Gold smuggling worth $1.5bn in Zimbabwe as small scale miners circumvent central bank

REGULATIONS in Zimbabwe that force gold producers to sell their bullion to the central bank is encouraging gold smuggling worth about $1.5bn annually, said Bloomberg News.

“Zimbabwe’s centralised gold-buying scheme underpays producers, a practice that encourages smuggling and erodes industrial mining profits, leading companies to close mines,” said International Crisis Group (ICG), a research company. “Idle industrial mines become targets for intrusion by artisanal miners,” it said.

Payments to small-scale miners are “considerably lower” than the spot price of gold, pushing them to look for more lucrative markets, according to ICG. The organisation didn’t say how it estimated the size of illegal gold shipments.

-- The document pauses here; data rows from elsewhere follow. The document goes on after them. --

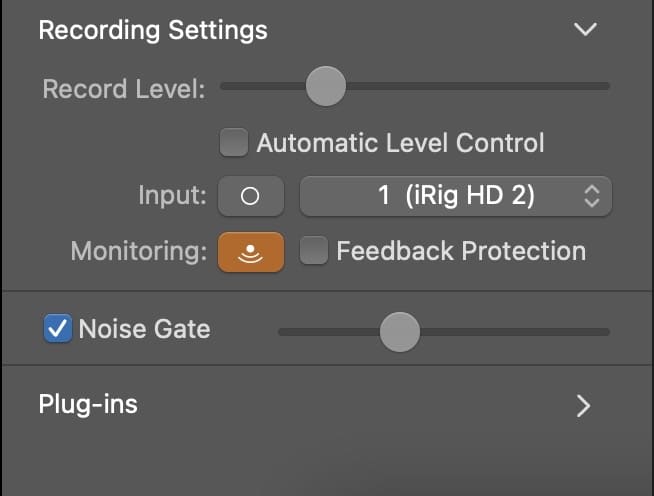
Task: Click the Record Level slider track left of knob
Action: (263, 86)
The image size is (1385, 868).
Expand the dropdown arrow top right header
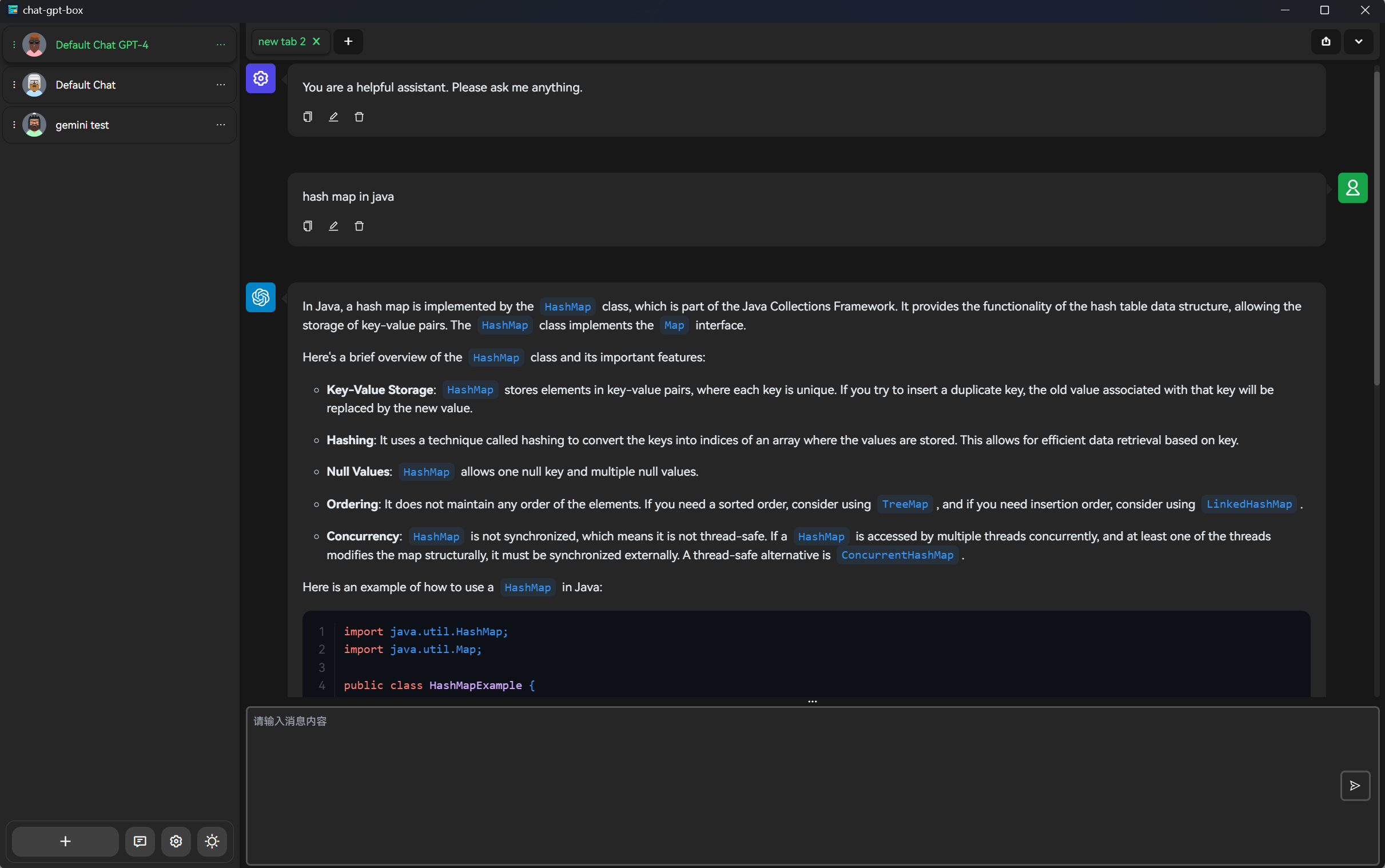(x=1359, y=41)
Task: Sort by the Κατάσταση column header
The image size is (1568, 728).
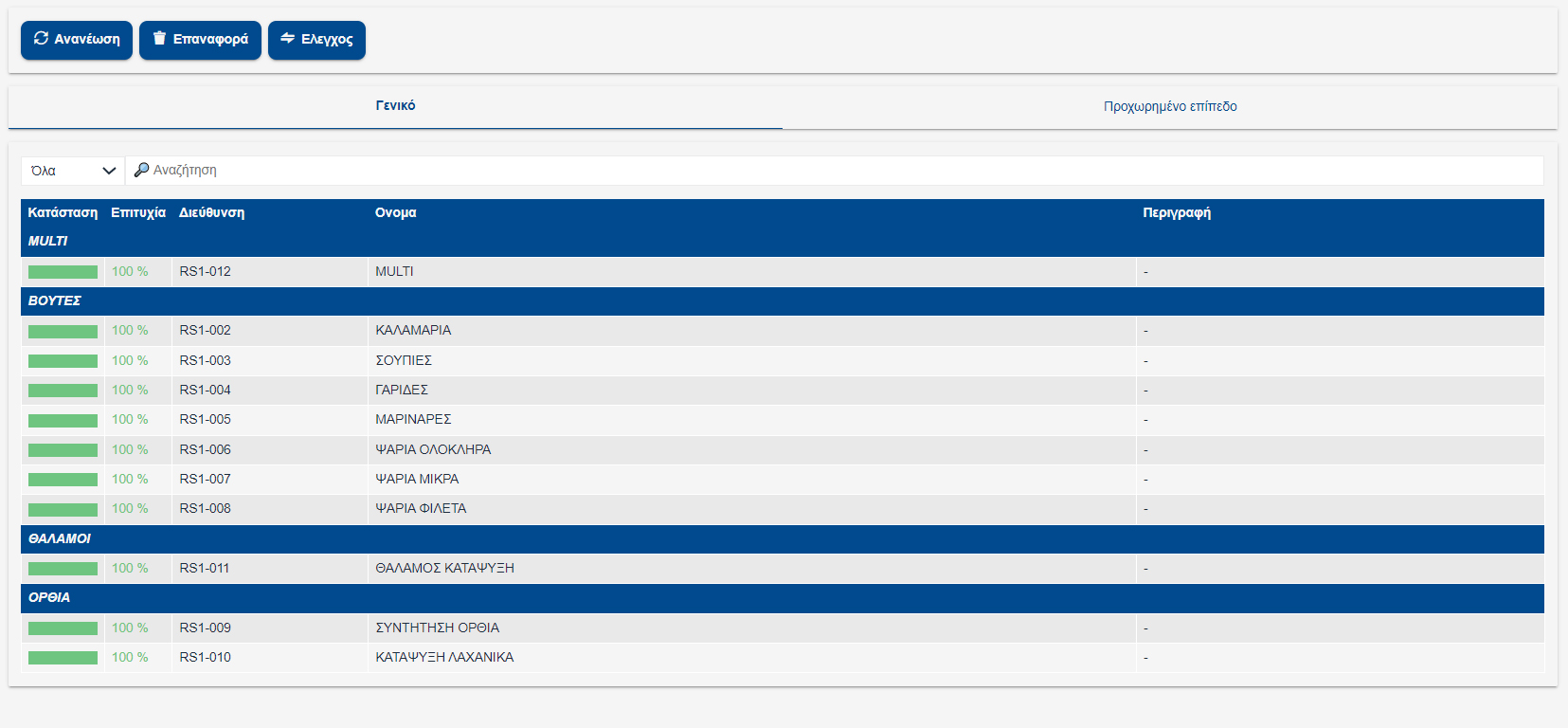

The gold is illegally shipped from the southern African nation’s small-scale mines, often to the bullion-trading hub of Dubai, ICG said in a report Tuesday. Some of those artisanal mines are plagued by violent gangs that have political connections, it said.

Reuters reported last year that gold worth billions of dollars is smuggled out of Africa annually through the United Arab Emirates. Citing customs data, Reuters said the UAE imported $15.1bn in gold from Africa in 2016, but a large portion of that gold supply was not recorded in the exports of African states.

Zimbabwe’s mining sector is key to rebooting an economy suffering from acute shortages of fuel and food, as well as dollars. Official gold exports fell 23% to less than $700m in the first 10 months of this year as output slumped, according to central bank figures.